**WHAT YOU HAVE TO DO:**
Write out every one of the lines below word for word, changing nothing.

Stored entries
+ + + + +

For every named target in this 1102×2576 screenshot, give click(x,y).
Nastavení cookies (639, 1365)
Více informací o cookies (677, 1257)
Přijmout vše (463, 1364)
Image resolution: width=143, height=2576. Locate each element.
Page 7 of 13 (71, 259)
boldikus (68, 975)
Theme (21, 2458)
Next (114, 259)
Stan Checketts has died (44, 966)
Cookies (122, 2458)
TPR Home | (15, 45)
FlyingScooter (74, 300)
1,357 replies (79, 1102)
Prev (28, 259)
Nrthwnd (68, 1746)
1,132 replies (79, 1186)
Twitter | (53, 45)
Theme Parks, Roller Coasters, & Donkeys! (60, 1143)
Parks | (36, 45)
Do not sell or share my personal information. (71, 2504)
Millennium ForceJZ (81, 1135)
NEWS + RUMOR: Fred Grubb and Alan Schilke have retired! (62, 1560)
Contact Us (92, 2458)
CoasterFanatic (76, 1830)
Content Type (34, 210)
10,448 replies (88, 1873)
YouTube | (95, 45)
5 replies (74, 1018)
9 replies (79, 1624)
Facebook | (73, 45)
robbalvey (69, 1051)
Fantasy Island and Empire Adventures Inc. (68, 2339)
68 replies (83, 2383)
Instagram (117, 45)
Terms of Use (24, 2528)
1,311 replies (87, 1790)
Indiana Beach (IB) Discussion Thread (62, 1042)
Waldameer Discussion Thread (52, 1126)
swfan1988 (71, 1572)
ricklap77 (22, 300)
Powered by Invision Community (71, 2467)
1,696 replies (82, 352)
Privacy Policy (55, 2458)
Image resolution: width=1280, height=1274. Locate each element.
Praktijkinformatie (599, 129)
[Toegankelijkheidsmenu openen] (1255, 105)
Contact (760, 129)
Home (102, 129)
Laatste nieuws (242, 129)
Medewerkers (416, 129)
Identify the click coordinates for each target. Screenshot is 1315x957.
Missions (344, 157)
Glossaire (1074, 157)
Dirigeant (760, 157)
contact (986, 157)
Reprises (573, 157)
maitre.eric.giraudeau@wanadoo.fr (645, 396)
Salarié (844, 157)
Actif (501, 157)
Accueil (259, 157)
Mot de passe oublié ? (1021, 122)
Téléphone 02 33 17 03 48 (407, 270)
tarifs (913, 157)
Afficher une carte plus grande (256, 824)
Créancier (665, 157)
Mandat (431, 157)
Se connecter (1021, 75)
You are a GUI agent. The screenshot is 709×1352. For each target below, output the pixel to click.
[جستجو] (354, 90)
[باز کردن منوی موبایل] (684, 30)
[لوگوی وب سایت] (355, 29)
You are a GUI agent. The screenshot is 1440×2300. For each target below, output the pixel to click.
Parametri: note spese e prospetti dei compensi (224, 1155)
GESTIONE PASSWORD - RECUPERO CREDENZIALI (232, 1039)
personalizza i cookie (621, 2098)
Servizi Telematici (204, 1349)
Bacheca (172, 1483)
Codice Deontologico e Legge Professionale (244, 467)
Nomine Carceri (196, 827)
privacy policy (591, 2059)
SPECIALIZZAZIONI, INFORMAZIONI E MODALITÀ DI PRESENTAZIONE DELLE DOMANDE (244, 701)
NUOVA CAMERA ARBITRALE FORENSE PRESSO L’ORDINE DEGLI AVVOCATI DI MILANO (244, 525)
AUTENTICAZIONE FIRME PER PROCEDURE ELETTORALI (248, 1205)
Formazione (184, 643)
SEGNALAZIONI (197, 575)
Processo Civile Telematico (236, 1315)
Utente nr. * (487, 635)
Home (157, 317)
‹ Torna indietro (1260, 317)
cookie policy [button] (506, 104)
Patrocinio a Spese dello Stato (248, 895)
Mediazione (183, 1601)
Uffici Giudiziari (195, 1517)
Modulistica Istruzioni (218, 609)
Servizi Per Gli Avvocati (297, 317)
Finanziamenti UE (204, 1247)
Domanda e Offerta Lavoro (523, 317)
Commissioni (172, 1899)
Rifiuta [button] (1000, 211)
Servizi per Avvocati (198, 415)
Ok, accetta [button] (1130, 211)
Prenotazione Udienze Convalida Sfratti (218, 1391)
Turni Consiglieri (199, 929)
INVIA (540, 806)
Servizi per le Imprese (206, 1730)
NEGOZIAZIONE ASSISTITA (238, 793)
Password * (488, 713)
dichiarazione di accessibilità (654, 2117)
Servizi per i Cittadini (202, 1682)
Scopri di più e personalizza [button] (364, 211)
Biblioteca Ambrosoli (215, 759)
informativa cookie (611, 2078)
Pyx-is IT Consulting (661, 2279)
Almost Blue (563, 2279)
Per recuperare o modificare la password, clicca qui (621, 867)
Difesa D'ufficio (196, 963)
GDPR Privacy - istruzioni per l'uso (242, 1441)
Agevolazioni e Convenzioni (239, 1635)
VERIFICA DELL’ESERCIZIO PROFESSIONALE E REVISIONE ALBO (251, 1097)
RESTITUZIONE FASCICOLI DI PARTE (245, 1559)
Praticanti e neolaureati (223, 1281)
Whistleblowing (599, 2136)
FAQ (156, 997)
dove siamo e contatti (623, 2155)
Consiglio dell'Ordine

+ + + + +

**RESULT:**
For every named target in this 1102×2576 screenshot, give click(x,y).
Nastavení cookies (639, 1365)
Více informací o cookies (677, 1257)
Přijmout vše (463, 1364)
Image resolution: width=143, height=2576. Locate each element.
Page 7 of 13 (71, 259)
boldikus (68, 975)
Theme (21, 2458)
Next (114, 259)
Stan Checketts has died (44, 966)
Cookies (122, 2458)
TPR Home | (15, 45)
FlyingScooter (74, 300)
1,357 replies (79, 1102)
Prev (28, 259)
Nrthwnd (68, 1746)
1,132 replies (79, 1186)
Twitter | (53, 45)
Theme Parks, Roller Coasters, & Donkeys! (60, 1143)
Parks | (36, 45)
Do not sell or share my personal information. (71, 2504)
Millennium ForceJZ (81, 1135)
NEWS + RUMOR: Fred Grubb and Alan Schilke have retired! (62, 1560)
Contact Us (92, 2458)
CoasterFanatic (76, 1830)
Content Type (34, 210)
10,448 replies (88, 1873)
YouTube | (95, 45)
5 replies (74, 1018)
9 replies (79, 1624)
Facebook | (73, 45)
robbalvey (69, 1051)
Fantasy Island and Empire Adventures Inc. (68, 2339)
68 replies (83, 2383)
Instagram (117, 45)
Terms of Use (24, 2528)
1,311 replies (87, 1790)
Indiana Beach (IB) Discussion Thread (62, 1042)
Waldameer Discussion Thread (52, 1126)
swfan1988 (71, 1572)
ricklap77 (22, 300)
Powered by Invision Community (71, 2467)
1,696 replies (82, 352)
Privacy Policy (55, 2458)
Image resolution: width=1280, height=1274. Locate each element.
Praktijkinformatie (599, 129)
[Toegankelijkheidsmenu openen] (1255, 105)
Contact (760, 129)
Home (102, 129)
Laatste nieuws (242, 129)
Medewerkers (416, 129)
Identify the click coordinates for each target. Screenshot is 1315x957.
Missions (344, 157)
Glossaire (1074, 157)
Dirigeant (760, 157)
contact (986, 157)
Reprises (573, 157)
maitre.eric.giraudeau@wanadoo.fr (645, 396)
Salarié (844, 157)
Actif (501, 157)
Accueil (259, 157)
Mot de passe oublié ? (1021, 122)
Téléphone 02 33 17 03 48 (407, 270)
tarifs (913, 157)
Afficher une carte plus grande (256, 824)
Créancier (665, 157)
Mandat (431, 157)
Se connecter (1021, 75)
You are a GUI agent. The screenshot is 709×1352. For each target below, output the pixel to click.
[جستجو] (354, 90)
[باز کردن منوی موبایل] (684, 30)
[لوگوی وب سایت] (355, 29)
You are a GUI agent. The screenshot is 1440×2300. For each target below, output the pixel to click.
Parametri: note spese e prospetti dei compensi (224, 1155)
GESTIONE PASSWORD - RECUPERO CREDENZIALI (232, 1039)
personalizza i cookie (621, 2098)
Servizi Telematici (204, 1349)
Bacheca (172, 1483)
Codice Deontologico e Legge Professionale (244, 467)
Nomine Carceri (196, 827)
privacy policy (591, 2059)
SPECIALIZZAZIONI, INFORMAZIONI E MODALITÀ DI PRESENTAZIONE DELLE DOMANDE (244, 701)
NUOVA CAMERA ARBITRALE FORENSE PRESSO L’ORDINE DEGLI AVVOCATI DI MILANO (244, 525)
AUTENTICAZIONE FIRME PER PROCEDURE ELETTORALI (248, 1205)
Formazione (184, 643)
SEGNALAZIONI (197, 575)
Processo Civile Telematico (236, 1315)
Utente nr. * (487, 635)
Home (157, 317)
‹ Torna indietro (1260, 317)
cookie policy [button] (506, 104)
Patrocinio a Spese dello Stato (248, 895)
Mediazione (183, 1601)
Uffici Giudiziari (195, 1517)
Modulistica Istruzioni (218, 609)
Servizi Per Gli Avvocati (297, 317)
Finanziamenti UE (204, 1247)
Domanda e Offerta Lavoro (523, 317)
Commissioni (172, 1899)
Rifiuta [button] (1000, 211)
Servizi per Avvocati (198, 415)
Ok, accetta [button] (1130, 211)
Prenotazione Udienze Convalida Sfratti (218, 1391)
Turni Consiglieri (199, 929)
INVIA (540, 806)
Servizi per le Imprese (206, 1730)
NEGOZIAZIONE ASSISTITA (238, 793)
Password * (488, 713)
dichiarazione di accessibilità (654, 2117)
Servizi per i Cittadini (202, 1682)
Scopri di più e personalizza [button] (364, 211)
Biblioteca Ambrosoli (215, 759)
informativa cookie (611, 2078)
Pyx-is IT Consulting (661, 2279)
Almost Blue (563, 2279)
Per recuperare o modificare la password, clicca qui (621, 867)
Difesa D'ufficio (196, 963)
GDPR Privacy - istruzioni per l'uso (242, 1441)
Agevolazioni e Convenzioni (239, 1635)
VERIFICA DELL’ESERCIZIO PROFESSIONALE E REVISIONE ALBO (251, 1097)
RESTITUZIONE FASCICOLI DI PARTE (245, 1559)
Praticanti e neolaureati (223, 1281)
Whistleblowing (599, 2136)
FAQ (156, 997)
dove siamo e contatti (623, 2155)
Consiglio dell'Ordine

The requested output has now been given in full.